EXERCISE
Convert the records below into a JSON list of strings with one string per line, omitting any blank lines.

Entries for locating text and elements
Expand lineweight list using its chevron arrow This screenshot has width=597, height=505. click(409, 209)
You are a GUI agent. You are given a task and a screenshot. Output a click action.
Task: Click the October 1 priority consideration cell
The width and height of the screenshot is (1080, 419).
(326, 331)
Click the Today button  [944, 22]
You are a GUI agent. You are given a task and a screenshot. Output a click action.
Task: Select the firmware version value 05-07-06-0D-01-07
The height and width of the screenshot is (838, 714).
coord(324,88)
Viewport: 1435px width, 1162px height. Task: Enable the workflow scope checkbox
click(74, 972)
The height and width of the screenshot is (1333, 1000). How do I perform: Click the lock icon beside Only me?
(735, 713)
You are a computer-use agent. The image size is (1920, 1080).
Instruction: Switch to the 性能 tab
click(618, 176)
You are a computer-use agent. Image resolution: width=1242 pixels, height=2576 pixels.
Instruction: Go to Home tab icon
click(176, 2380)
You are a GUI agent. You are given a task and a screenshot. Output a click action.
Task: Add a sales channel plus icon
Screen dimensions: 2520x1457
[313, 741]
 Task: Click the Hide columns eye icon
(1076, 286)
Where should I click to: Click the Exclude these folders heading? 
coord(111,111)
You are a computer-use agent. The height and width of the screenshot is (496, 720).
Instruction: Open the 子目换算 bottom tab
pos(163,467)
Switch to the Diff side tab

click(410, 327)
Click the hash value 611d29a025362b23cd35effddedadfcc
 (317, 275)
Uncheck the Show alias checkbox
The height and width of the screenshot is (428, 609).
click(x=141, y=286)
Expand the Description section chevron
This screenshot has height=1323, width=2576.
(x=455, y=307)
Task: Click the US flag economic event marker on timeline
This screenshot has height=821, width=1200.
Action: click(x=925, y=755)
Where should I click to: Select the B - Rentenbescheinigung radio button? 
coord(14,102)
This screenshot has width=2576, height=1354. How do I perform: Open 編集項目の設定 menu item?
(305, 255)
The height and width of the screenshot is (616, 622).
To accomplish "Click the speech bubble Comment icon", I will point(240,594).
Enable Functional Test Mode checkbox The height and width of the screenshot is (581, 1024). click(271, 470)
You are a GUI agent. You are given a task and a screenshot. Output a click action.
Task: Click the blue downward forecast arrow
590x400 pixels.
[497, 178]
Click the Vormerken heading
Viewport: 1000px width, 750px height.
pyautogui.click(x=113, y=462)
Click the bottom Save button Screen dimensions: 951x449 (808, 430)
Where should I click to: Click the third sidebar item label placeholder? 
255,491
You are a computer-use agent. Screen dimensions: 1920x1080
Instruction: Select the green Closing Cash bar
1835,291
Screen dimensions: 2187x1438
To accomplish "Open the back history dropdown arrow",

WRITTEN SOLUTION
[
  "Expand lineweight list using its chevron arrow This screenshot has width=597, height=505. click(409, 209)",
  "You are a GUI agent. You are given a task and a screenshot. Output a click action.",
  "Task: Click the October 1 priority consideration cell",
  "The width and height of the screenshot is (1080, 419).",
  "(326, 331)",
  "Click the Today button  [944, 22]",
  "You are a GUI agent. You are given a task and a screenshot. Output a click action.",
  "Task: Select the firmware version value 05-07-06-0D-01-07",
  "The height and width of the screenshot is (838, 714).",
  "coord(324,88)",
  "Viewport: 1435px width, 1162px height. Task: Enable the workflow scope checkbox",
  "click(74, 972)",
  "The height and width of the screenshot is (1333, 1000). How do I perform: Click the lock icon beside Only me?",
  "(735, 713)",
  "You are a computer-use agent. The image size is (1920, 1080).",
  "Instruction: Switch to the 性能 tab",
  "click(618, 176)",
  "You are a computer-use agent. Image resolution: width=1242 pixels, height=2576 pixels.",
  "Instruction: Go to Home tab icon",
  "click(176, 2380)",
  "You are a GUI agent. You are given a task and a screenshot. Output a click action.",
  "Task: Add a sales channel plus icon",
  "Screen dimensions: 2520x1457",
  "[313, 741]",
  " Task: Click the Hide columns eye icon",
  "(1076, 286)",
  "Where should I click to: Click the Exclude these folders heading? ",
  "coord(111,111)",
  "You are a computer-use agent. The height and width of the screenshot is (496, 720).",
  "Instruction: Open the 子目换算 bottom tab",
  "pos(163,467)",
  "Switch to the Diff side tab",
  "click(410, 327)",
  "Click the hash value 611d29a025362b23cd35effddedadfcc",
  " (317, 275)",
  "Uncheck the Show alias checkbox",
  "The height and width of the screenshot is (428, 609).",
  "click(x=141, y=286)",
  "Expand the Description section chevron",
  "This screenshot has height=1323, width=2576.",
  "(x=455, y=307)",
  "Task: Click the US flag economic event marker on timeline",
  "This screenshot has height=821, width=1200.",
  "Action: click(x=925, y=755)",
  "Where should I click to: Select the B - Rentenbescheinigung radio button? ",
  "coord(14,102)",
  "This screenshot has width=2576, height=1354. How do I perform: Open 編集項目の設定 menu item?",
  "(305, 255)",
  "The height and width of the screenshot is (616, 622).",
  "To accomplish \"Click the speech bubble Comment icon\", I will point(240,594).",
  "Enable Functional Test Mode checkbox The height and width of the screenshot is (581, 1024). click(271, 470)",
  "You are a GUI agent. You are given a task and a screenshot. Output a click action.",
  "Task: Click the blue downward forecast arrow",
  "590x400 pixels.",
  "[497, 178]",
  "Click the Vormerken heading",
  "Viewport: 1000px width, 750px height.",
  "pyautogui.click(x=113, y=462)",
  "Click the bottom Save button Screen dimensions: 951x449 (808, 430)",
  "Where should I click to: Click the third sidebar item label placeholder? ",
  "255,491",
  "You are a computer-use agent. Screen dimensions: 1920x1080",
  "Instruction: Select the green Closing Cash bar",
  "1835,291",
  "Screen dimensions: 2187x1438",
  "To accomplish \"Open the back history dropdown arrow\","
]